During a May 2013 show, for instance, Hewitt was adamantly opposed to whistleblower intimidation, and was aghast at House Democrats who he believed tried to silence a Benghazi whistleblower. “If you can imagine the number, the principal aide to the Secretary of State berating the chief of mission, and a survivor of a terrorist attack, and demanding a report on the visit and upset that her lawyer was excluded from a meeting, it’s a clear intimidation of a whistleblower,” he said then.
Also directly contradicting his excuses for the Trump administration: Hewitt was a leading voice of concern about Obama using his office to target political opponents. On numerous occasions, the radio host lamented the allegations that Obama’s SEC targeted Romney supporters and that the IRS targeted conservative tea party activists. “The IRS got away with murder, and with targeting tea party groups,” Hewitt said at the time. “There has been no justice.”
During the IRS investigation, Hewitt even boosted a column bemoaning that Republicans simply asked questions while Democrats attacked House Oversight Committee then-Chairman Darrell Issa—a nearly mirror image of Republicans’ Trump-era attacks on Rep. Adam Schiff, a top House Democrat chairing the intelligence committee.
And despite the fact that perhaps Hewitt’s most famous moment of the 2016 cycle was his schooling of Trump on the future president’s confusion of the Kurds and Quds Force, the Orange County-based radio host now seems wholly impressed with Trump’s approach to abandoning Kurdish allies in Syria.
“Turkey can’t want a war with Kurds but if it does we can’t be killing Turks with Americans throughout Turkey, our base there,” he recently tweeted. “Some will cast any deal w/ Turkey as @realDonaldTrump getting close w/ a dictator. It’s not.
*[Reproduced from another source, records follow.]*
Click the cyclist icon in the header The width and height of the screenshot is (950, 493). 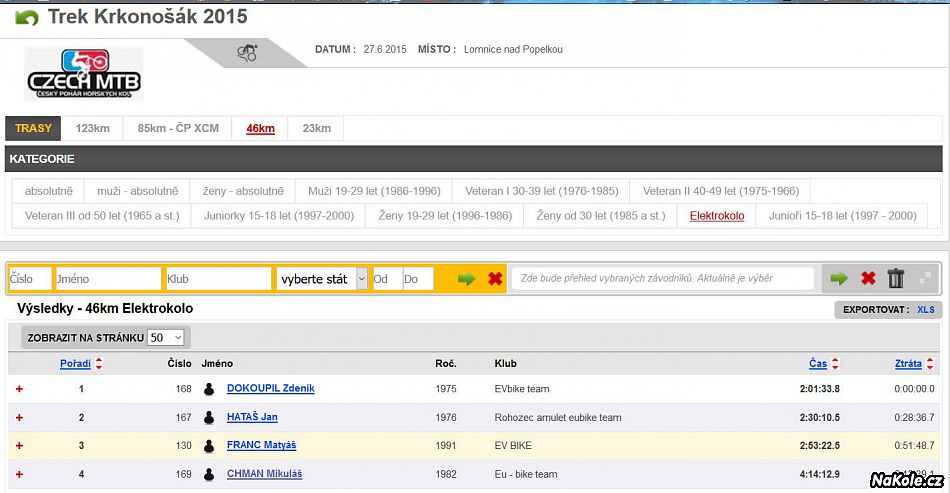[x=247, y=53]
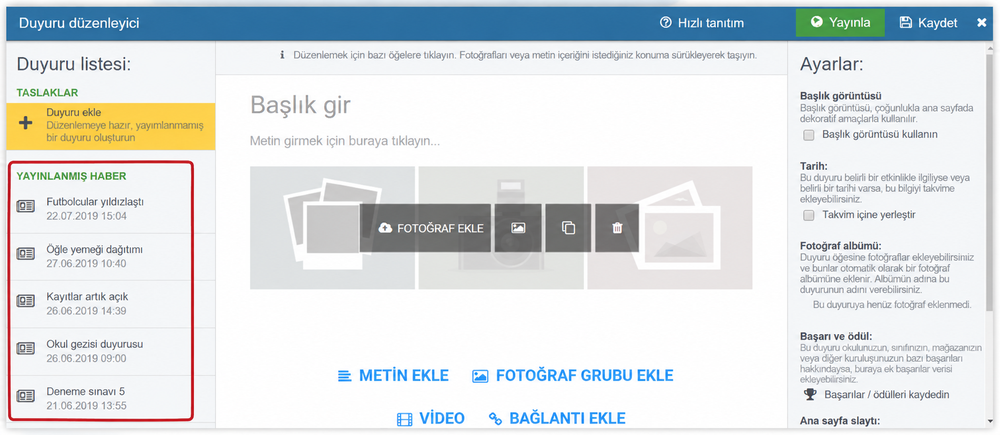This screenshot has height=435, width=1000.
Task: Click FOTOĞRAF GRUBU EKLE link
Action: point(573,376)
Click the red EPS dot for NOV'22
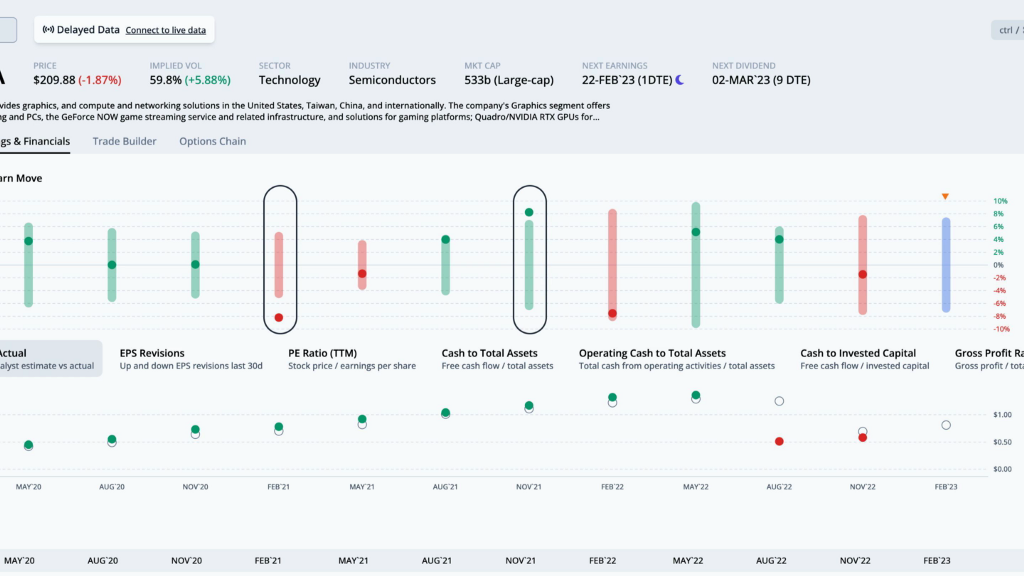This screenshot has width=1024, height=576. coord(862,438)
It’s dealing with the realities that we can’t stay forever.”
Indeed, the fact that Hewitt now often seemingly twists himself into pretzels to defend Trump has baffled and frustrated many of his Beltway fans—including elected lawmakers. “[M]y friend Hugh (who I like) makes the case that trading foreign aid for political help is the modern equivalent of the Louisiana Purchase,” Sen. Chris Murphy (D-CT) recently remarked on Twitter. “Bold.”
Even NBC anchor Chuck Todd, one of Hewitt’s biggest friends at MSNBC, seemed confused when Hewitt said in September that Hunter Biden should have been under FBI surveillance since at least 2014.
“I don’t—Hugh, I have no—,” the anchor stammered.
“Read the column,” Hewitt replied.
“I have no idea how that is even remotely relatable,” an exasperated Todd said, adding: “But I will read your column.”